The plaintiff and defendant married on 19 January 2013, with the plaintiff being a widower and the defendant a spinster. They had two children together, born in December 2013 and February 2019. The plaintiff issued summons for divorce in November 2016, alleging that irreconcilable differences had developed, causing the defendant to move out and live with her parents. The parties were given an opportunity during pre-trial conference to salvage the marriage, but this did not succeed despite a second child being born during that period. The plaintiff lived on a farm while the defendant lived with her parents, with the parties not enjoying a continuous marriage relationship for approximately 3 years. The plaintiff testified he had lost all love and affection for the defendant.

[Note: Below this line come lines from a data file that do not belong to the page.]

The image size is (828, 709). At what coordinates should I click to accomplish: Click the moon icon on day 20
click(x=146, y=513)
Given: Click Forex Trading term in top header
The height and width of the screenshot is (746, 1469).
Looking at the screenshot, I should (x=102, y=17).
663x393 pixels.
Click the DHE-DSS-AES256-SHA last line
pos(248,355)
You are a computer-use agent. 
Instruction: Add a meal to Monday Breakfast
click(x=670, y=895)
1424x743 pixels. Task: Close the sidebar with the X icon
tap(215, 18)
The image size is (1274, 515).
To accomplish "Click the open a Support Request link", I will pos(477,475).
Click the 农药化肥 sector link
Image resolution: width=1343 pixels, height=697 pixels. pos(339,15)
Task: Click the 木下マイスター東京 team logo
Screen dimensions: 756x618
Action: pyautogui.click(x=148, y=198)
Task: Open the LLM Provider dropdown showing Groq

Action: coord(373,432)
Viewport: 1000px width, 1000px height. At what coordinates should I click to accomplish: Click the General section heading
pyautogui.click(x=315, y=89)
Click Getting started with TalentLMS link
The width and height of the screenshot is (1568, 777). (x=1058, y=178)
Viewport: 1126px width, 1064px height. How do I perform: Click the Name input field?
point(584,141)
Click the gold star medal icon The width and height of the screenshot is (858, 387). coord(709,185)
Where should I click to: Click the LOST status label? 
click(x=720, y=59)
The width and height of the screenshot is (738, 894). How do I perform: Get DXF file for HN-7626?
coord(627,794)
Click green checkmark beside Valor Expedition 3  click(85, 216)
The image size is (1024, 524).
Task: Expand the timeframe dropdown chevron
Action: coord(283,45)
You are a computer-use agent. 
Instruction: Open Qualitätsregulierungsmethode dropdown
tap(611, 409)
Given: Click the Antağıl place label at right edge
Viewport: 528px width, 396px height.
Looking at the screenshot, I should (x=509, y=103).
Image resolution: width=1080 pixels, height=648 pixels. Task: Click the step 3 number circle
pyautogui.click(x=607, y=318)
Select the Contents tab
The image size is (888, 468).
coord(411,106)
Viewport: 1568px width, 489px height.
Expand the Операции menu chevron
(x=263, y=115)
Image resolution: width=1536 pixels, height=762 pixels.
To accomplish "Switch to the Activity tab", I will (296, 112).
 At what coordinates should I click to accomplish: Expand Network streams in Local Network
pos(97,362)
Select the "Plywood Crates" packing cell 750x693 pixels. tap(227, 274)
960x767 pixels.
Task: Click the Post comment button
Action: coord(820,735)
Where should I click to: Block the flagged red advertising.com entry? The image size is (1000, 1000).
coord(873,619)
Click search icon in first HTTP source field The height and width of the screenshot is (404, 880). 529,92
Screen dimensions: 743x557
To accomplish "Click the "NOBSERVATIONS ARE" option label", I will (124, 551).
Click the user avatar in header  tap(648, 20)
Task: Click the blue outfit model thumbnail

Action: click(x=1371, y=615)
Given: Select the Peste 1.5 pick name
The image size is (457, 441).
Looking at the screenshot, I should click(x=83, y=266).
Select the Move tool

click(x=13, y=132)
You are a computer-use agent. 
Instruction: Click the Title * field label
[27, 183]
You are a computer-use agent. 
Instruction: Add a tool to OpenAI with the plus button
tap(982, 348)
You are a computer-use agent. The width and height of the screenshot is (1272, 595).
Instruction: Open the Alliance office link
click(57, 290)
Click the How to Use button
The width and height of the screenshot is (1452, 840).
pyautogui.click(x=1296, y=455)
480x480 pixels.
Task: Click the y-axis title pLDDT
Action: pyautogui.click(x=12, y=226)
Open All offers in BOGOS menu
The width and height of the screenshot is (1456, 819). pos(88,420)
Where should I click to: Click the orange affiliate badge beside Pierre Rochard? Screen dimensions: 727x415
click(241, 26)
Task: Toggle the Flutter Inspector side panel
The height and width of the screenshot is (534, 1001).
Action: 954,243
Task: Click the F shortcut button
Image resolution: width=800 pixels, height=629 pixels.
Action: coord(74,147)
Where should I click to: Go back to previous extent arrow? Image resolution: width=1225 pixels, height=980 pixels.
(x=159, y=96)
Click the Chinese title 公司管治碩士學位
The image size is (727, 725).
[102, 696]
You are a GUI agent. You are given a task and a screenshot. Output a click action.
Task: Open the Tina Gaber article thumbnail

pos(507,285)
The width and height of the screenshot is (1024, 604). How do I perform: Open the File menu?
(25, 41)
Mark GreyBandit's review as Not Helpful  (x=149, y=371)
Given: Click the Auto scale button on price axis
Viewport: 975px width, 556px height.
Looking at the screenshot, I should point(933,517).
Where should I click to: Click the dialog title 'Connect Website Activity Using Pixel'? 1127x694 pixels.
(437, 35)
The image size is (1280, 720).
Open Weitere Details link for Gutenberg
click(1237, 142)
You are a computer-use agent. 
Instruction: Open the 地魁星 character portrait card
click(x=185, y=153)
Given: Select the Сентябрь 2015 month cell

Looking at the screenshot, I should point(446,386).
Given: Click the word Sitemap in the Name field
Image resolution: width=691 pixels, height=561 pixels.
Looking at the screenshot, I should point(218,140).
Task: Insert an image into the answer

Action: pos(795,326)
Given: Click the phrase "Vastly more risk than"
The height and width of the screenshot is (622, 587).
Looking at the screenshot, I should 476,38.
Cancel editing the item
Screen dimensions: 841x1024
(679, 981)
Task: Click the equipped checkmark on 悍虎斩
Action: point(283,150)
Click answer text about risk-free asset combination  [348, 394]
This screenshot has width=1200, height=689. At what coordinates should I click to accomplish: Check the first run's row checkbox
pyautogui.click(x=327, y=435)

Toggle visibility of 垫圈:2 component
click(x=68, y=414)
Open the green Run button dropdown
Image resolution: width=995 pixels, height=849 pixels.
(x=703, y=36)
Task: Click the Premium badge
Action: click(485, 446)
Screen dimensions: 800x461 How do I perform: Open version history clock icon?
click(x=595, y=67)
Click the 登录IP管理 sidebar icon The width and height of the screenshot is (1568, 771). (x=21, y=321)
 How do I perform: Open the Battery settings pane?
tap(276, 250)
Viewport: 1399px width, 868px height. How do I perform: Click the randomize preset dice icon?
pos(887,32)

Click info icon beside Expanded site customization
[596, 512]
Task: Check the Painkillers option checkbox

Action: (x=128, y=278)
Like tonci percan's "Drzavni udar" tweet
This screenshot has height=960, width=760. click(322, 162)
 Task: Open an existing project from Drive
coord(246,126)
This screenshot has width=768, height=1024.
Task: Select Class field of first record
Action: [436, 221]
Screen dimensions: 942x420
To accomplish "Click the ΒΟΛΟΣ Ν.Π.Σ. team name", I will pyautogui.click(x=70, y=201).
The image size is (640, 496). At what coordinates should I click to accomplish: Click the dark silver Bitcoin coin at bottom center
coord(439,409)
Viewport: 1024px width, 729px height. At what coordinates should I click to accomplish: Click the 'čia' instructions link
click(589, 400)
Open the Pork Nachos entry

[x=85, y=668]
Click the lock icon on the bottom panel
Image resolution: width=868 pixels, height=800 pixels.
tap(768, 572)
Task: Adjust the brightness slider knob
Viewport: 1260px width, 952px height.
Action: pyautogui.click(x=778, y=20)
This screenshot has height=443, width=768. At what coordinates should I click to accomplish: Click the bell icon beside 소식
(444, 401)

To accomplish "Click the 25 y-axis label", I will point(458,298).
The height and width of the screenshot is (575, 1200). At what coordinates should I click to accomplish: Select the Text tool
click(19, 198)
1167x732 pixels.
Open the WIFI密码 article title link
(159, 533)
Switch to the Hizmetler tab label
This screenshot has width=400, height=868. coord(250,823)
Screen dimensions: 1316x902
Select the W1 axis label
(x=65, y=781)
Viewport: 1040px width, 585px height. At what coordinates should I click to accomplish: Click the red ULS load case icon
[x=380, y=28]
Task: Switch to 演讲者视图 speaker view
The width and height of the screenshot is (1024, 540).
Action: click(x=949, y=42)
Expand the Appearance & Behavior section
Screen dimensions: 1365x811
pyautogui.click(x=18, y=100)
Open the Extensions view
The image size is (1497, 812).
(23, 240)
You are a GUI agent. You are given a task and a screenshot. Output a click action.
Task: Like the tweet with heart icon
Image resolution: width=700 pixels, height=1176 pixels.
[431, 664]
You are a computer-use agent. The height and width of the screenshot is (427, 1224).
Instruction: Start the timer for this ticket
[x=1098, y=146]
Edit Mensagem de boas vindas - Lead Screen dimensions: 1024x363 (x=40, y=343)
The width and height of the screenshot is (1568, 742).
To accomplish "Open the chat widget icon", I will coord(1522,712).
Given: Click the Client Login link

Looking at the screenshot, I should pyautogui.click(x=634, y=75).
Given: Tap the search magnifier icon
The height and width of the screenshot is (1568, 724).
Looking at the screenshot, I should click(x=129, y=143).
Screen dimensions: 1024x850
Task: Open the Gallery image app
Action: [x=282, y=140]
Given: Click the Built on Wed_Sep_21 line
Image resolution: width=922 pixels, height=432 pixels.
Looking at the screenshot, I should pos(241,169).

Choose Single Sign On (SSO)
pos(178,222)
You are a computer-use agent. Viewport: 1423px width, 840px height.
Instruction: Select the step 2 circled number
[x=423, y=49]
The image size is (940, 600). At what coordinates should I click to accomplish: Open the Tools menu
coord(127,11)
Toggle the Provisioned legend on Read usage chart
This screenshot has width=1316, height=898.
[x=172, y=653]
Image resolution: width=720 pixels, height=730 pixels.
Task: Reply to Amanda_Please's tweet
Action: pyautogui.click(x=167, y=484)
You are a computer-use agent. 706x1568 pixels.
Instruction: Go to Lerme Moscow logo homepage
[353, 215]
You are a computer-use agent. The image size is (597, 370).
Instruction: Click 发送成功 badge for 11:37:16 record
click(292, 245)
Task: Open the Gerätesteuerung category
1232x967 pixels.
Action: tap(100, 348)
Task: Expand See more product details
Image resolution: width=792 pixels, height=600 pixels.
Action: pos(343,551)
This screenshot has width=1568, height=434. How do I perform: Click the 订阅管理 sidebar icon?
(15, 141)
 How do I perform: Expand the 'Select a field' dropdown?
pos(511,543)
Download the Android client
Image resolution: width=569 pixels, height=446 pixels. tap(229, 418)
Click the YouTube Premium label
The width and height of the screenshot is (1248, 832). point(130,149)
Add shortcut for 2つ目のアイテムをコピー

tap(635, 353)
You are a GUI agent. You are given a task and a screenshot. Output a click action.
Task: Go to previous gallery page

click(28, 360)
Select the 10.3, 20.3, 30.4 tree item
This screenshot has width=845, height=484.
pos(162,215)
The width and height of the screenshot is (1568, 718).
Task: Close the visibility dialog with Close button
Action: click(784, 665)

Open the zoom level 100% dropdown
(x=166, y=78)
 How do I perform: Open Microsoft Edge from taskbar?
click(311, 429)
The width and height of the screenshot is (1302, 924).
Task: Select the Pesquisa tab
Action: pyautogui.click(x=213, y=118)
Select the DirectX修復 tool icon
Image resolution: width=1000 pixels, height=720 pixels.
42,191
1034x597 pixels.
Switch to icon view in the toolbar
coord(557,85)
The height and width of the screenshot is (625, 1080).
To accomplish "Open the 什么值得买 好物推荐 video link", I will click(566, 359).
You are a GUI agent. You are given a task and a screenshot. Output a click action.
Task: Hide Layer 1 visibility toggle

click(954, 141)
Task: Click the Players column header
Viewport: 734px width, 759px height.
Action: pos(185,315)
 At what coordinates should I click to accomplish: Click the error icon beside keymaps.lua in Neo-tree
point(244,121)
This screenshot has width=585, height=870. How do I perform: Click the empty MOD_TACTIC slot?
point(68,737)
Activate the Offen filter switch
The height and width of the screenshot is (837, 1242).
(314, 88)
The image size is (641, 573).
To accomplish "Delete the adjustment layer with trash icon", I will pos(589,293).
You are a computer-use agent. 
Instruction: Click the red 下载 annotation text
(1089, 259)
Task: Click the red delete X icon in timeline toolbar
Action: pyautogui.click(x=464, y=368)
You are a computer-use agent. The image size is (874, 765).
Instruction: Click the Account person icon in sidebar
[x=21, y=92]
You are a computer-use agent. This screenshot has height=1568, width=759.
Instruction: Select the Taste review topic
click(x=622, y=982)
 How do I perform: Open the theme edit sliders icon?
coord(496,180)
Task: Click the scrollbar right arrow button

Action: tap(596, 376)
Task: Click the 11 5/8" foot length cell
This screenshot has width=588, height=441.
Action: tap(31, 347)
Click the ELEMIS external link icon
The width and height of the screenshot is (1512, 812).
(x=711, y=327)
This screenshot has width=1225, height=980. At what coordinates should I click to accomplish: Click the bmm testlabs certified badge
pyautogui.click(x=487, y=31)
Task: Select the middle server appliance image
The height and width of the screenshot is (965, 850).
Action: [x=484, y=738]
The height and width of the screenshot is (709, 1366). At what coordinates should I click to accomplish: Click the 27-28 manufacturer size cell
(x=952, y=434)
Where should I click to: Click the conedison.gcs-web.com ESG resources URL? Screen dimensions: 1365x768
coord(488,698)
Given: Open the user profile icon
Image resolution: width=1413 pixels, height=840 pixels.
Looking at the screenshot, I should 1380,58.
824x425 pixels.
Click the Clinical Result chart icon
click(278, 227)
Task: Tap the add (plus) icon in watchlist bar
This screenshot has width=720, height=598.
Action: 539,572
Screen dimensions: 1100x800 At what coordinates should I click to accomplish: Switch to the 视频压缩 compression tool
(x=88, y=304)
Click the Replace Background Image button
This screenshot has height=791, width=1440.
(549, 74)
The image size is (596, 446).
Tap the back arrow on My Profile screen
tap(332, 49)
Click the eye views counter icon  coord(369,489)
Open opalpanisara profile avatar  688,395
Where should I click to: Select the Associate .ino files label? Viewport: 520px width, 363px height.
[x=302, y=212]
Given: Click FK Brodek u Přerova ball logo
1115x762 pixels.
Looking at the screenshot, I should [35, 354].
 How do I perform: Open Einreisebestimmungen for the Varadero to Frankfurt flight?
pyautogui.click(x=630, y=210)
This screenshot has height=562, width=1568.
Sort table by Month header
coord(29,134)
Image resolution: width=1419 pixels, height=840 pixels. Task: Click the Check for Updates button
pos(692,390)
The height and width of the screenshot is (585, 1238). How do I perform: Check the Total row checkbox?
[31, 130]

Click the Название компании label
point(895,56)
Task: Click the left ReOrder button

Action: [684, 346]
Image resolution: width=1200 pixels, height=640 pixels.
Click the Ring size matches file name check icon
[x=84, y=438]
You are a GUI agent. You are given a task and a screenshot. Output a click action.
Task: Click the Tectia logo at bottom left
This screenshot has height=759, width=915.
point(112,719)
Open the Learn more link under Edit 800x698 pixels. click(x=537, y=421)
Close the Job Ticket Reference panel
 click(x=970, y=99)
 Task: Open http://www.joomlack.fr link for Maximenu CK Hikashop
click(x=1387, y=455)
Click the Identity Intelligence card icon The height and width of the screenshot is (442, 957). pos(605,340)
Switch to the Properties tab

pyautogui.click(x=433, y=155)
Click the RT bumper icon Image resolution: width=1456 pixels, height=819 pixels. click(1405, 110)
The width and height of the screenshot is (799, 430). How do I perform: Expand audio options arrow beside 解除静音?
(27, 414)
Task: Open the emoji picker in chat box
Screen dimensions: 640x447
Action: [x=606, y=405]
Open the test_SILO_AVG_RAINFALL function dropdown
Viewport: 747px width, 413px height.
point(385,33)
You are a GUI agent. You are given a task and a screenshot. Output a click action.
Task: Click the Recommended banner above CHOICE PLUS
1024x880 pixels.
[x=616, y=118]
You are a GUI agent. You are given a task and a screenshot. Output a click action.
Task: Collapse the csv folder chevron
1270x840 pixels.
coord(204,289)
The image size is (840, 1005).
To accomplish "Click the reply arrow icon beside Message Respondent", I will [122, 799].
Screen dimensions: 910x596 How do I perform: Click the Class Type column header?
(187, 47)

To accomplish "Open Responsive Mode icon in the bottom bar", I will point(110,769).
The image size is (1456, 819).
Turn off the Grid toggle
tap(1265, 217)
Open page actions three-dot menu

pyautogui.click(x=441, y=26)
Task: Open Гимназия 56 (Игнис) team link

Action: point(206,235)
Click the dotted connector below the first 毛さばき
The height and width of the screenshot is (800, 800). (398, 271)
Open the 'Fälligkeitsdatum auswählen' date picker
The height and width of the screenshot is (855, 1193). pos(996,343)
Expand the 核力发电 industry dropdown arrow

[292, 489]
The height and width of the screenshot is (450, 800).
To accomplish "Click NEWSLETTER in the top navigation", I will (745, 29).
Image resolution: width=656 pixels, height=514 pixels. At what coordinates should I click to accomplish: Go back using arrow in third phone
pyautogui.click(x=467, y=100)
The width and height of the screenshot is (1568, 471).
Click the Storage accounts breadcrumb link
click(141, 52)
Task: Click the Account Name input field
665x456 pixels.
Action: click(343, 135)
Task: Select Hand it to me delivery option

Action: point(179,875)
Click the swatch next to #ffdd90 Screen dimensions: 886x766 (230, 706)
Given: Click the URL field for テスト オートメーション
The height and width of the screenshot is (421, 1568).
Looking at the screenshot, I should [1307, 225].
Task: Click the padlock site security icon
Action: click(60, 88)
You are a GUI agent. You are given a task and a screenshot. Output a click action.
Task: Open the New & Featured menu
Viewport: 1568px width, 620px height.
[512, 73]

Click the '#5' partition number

The defendant, a devoted Christian, opposed the divorce on religious grounds, believing that God hates divorce and that the marriage could be salvaged through prayer.
1. A decree of divorce was granted. 2. Custody of the two minor children (Chikombero Vushangwe born 1 December 2013 and Chishamiso Vushangwe born 20 February 2019) was awarded to the defendant. 3. The plaintiff was granted access to the minor children twice every month during the first and third weekends. 4. The plaintiff was ordered to pay maintenance for the minor children at the rate of RTGS$350 per month per child with effect from 1 January 2020 until each child attains the age of 18 years or becomes self-supporting, whichever occurs sooner. 5. Each party to pay their own costs.
Whether a marriage has irretrievably broken down is a question of fact to be determined on the circumstances of each case, with the court examining whether the marriage relationship between the parties can be described as normal. The guidelines in section 5 of the Matrimonial Causes Act are not exhaustive, and if facts in the guidelines are found to exist, there is a rebuttable presumption that the marriage has irretrievably broken down. Where one party is strongly convinced there is no marriage and the circumstances support this conclusion, showing no reasonable prospects of restoring a normal marriage relationship, the court must grant a decree of divorce. Marriage is essentially a social rather than legal institution, and when it has irreparably deteriorated, neither the state nor society has a justifiable interest in attempting to preserve by legal controls that which by social controls can no longer be maintained.
The court made observations about the incompatibility between the parties, noting they did not show any compatibility even in court. The court commented that despite a pronouncement in support of a marriage, if the circumstances demonstrate irretrievable breakdown, the marriage will not be saved by judicial order. The court also observed that the parties' meetings were adhoc and likely influenced more by the bond of their children than by love between themselves. The court cited J. Petersen's statement from "Divorce Law Reform" [1971] 88 SALT 478 at 479 regarding the social versus legal nature of marriage and the state's interest in preservation.
This case illustrates the application of the irretrievable breakdown test for divorce under the Matrimonial Causes Act [Chapter 5:13]. It demonstrates that the court's assessment of irretrievable breakdown is a factual inquiry that examines whether a normal marriage relationship exists, and that religious objections by one party cannot prevent a divorce where the evidence shows the marriage has irretrievably broken down. The case reinforces the principle that marriage is essentially a social rather than legal institution, and the state has no justifiable interest in attempting to preserve by legal controls what can no longer be maintained by social controls. It also shows that the birth of a child during divorce proceedings does not automatically rebut the presumption of irretrievable breakdown.